| Records for this task |
□ □ □

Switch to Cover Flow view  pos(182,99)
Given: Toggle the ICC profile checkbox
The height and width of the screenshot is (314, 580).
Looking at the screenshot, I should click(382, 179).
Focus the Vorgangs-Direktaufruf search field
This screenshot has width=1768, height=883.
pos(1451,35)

□ □ □

| Task instructions |
Transcribe the listing above verbatim.

| Result for this exercise |
Switch to Cover Flow view  pos(182,99)
Given: Toggle the ICC profile checkbox
The height and width of the screenshot is (314, 580).
Looking at the screenshot, I should click(382, 179).
Focus the Vorgangs-Direktaufruf search field
This screenshot has width=1768, height=883.
pos(1451,35)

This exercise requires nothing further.